Templates: when T&& is a forwarding reference (and reference collapsing)

So far, T&& meant “rvalue reference”. There’s an important exception:

  • If T is deduced (template type deduction), then T&& becomes a forwarding reference.

High-level rule:

  • If the caller passes an lvalue of type X, then T deduces to X&, and T&& becomes X& &&, which collapses to X&.
  • If the caller passes an rvalue of type X, then T deduces to X, and T&& stays X&&.

That “reference collapsing” is why forwarding references can bind to both lvalues and rvalues.

Typical use: forward arguments to another function/constructor without losing whether they were lvalues or rvalues.

#include <utility>
#include <memory>

template <class T, class... Args>
std::unique_ptr<T> make_unique_like(Args&&... args) {
    return std::unique_ptr<T>(new T(std::forward<Args>(args)...));
}

Notes:

  • This is for demonstrating forwarding; in real code, prefer std::make_unique.
  • Historically, std::make_unique uses forwarding for exactly this reason: to pass constructor arguments through without accidental copies.

Figure: Forwarding reference deduction (T deduced) + reference collapsing (X& &&X&) + std::forward preserving value category.

Common pitfalls (and how to avoid them)

1) Using an object after std::move

After moving from an object, it must remain valid, but its value is unspecified.

  • You can destroy it.
  • You can assign a new value.
  • Don’t rely on its contents.

Container/invariant note: a moved-from std::string is valid, but you must not assume it becomes empty (even if it often does in practice).

2) Moving from const (why it usually copies)

Move operations typically take T&& because they need to modify the source.

If you do this:

const std::string s = "x";
auto t = std::move(s);

std::move(s) produces a const std::string&&. A typical move constructor is std::string(std::string&&), which cannot bind to const std::string&&, so overload resolution usually selects the copy constructor instead.

3) Overusing std::move

Don’t sprinkle std::move everywhere.

  • Returning locals: prefer return x; (enables NRVO/copy elision patterns).
  • Moving from something you still need later is a logic bug.

4) Forgetting noexcept on moves

If your type is intended for containers, noexcept moves can determine whether reallocation is fast (move) or expensive (copy via move_if_noexcept).

When move semantics delivers the biggest wins (and when not to over-optimize)

Move semantics shines when:

  • Objects own heap memory (std::vector, std::string, std::unique_ptr)
  • Objects manage OS resources (file handles, sockets) via RAII wrappers
  • Containers reallocate and relocate elements
  • Code is heavy on temporaries (composition, builders)
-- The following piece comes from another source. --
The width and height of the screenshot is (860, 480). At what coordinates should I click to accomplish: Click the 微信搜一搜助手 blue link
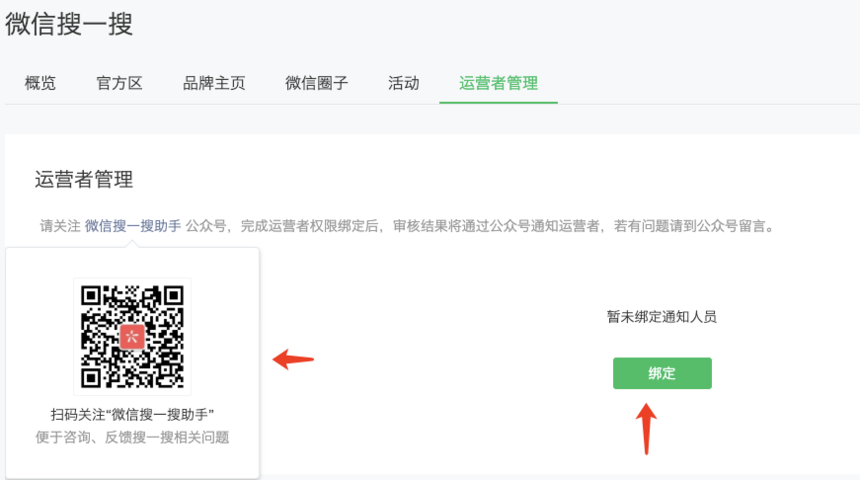pyautogui.click(x=133, y=226)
When not to optimize for moves:

  • Tiny trivially copyable types (int, small POD structs): copying is already cheap.
  • std::shared_ptr: moving is cheap, but copying is also relatively cheap (it’s an atomic refcount bump); prioritize clarity.
  • If adding move-aware overloads harms readability more than it helps.

Practical checklist

  • Prefer RAII types (std::vector, std::string, std::unique_ptr) so moves are cheap.
  • Prefer the Rule of Zero; if you must own resources manually, implement or explicitly default/delete the special members.
  • Mark move operations noexcept when possible.
  • Use std::move only when you are done with an object.
  • In templates, use std::forward with forwarding references to preserve value categories.
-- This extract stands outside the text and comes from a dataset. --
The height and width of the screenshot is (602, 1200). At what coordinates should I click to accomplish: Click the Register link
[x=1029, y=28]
Closing thoughts (and how to verify what’s happening)

Move semantics and rvalue references are a cornerstone of modern C++ performance: they let you write clean, value-oriented code (return by value, compose operations, use temporaries) while still getting near “manual optimization” efficiency.
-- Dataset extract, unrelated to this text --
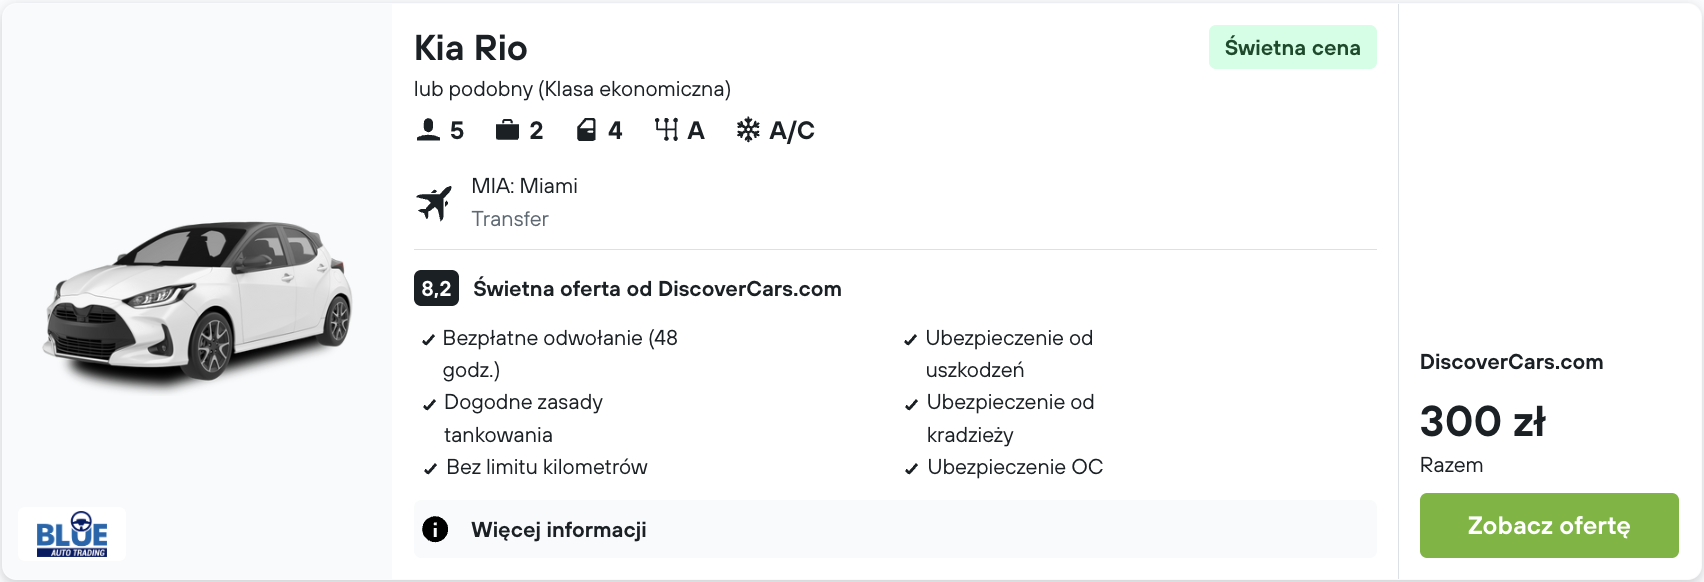Open the DiscoverCars.com link
The image size is (1704, 582).
(x=1511, y=362)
To build intuition, make the behavior observable:

  • Use Compiler Explorer to inspect generated code.
  • Temporarily compile with -fno-elide-constructors (where supported) to see moves/copies during learning.
  • Turn on warnings and sanitizers (-Wall -Wextra, ASan/UBSan) to catch lifetime/ownership mistakes early.
  • Add lightweight logging in special members (copy/move ctor) in toy types to confirm when they fire.